In Melbourne, a city that's embraced the soy latte, there's no shortage of vegan and vegetarian outlets. Few suburbs are without options for those following a plant-based diet, but Smith Street in Collingwood is perhaps one of the most vegan-friendly shopping strips. Pronto Brontos serves a vegetarian fast-food feast of burgers, schnitzels and nuggets, the Las Vegan Bakery offers six kinds of vegan cakes and 10 vegan muffins, and Feast On Vegan is a fish-and-chip shop with a difference.

Mumford recently organised a Vegan "shopping" tour of Melbourne that took day-trippers to 30 vegan and vegetarian outlets in the city.

The proliferation of veggie businesses in Melbourne is a result of simple economics: the market supplying what the consumer wants.

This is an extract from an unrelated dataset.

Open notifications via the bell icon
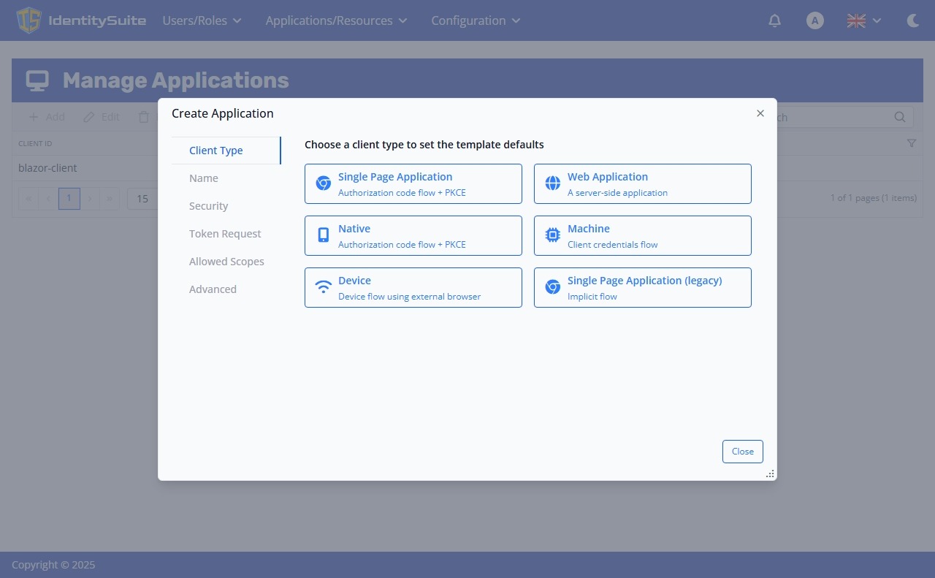935x578 pixels. coord(774,20)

Sienna Blake, the editor of national magazine Vegan Voice, says world events and growing levels of sickness are prompting a trend towards veganism.

"It seems we're really on the cusp of something at the moment," Blake says. "The news is appalling with bird flu and everything that's happening with global warming, and people are slowly starting to see the cost of the massive destruction we're causing to the earth.

"We don't have time to sit back and wonder what we're going to do about it. Heart disease, cancer and the obesity epidemic are all linked to a meat-based diet. As people get sicker and fatter, the information about a plant-based diet will gradually get out there."

The popular belief that humans require meat in their diets to remain healthy is, Blake maintains, a misconception fuelled by those with vested interests. "Our diets are not lacking from anything animal-based - we're suffering from excess. We've been led to believe that as soon as someone says the word ‘protein' we think meat, and it's simply not true.

"But we're up against groups like the meat and dairy industry with massive amounts of money and huge subsidies," Blake says.

Visitors to the expo will receive advice and information not only on changing to a cruelty-free diet, but on how to apply the principle to other aspects of their lives. Consumers may be unaware that many household products, cosmetics, clothing or medicines have involved some degree of animal cruelty before arriving on shelves.

Bringing ethical and scientific arguments against the use of animals in research to the public's attention is the aim of the Australian Association for Humane Research. Its CEO Helen Rosser says there's now greater awareness about animal testing, but that hasn't put an end to the practice.

"The public are generally of the view that animal research is a necessary evil, because pro-vivisectionists use the emotive argument of choosing between your child and the dog, but this is a totally invalid argument," Rosser says.

In a world with ever-increasing demands on our time, it could be argued that it's just too difficult to read every label and seek out cruelty-free products. But Sandy Anderson, who started her own business, Veganpet, creating vegan-friendly food for cats and dogs, believes that the more the public's conscience is pricked, the more products like hers will flood the mainstream market.

"We could all consume a lot less meat and we could all take a damn good look at how we are killing and what we're doing," Anderson says. "People are really looking around and looking at their own food and what's in it. They're opting for organic or natural food, and I can see a big future for vegan products.

"You need the bigger companies to come on board, and at the moment it's not financially viable for them. The bottom line for them is always going to be the dollar. As public attitudes change, it will push the big companies into looking at themselves."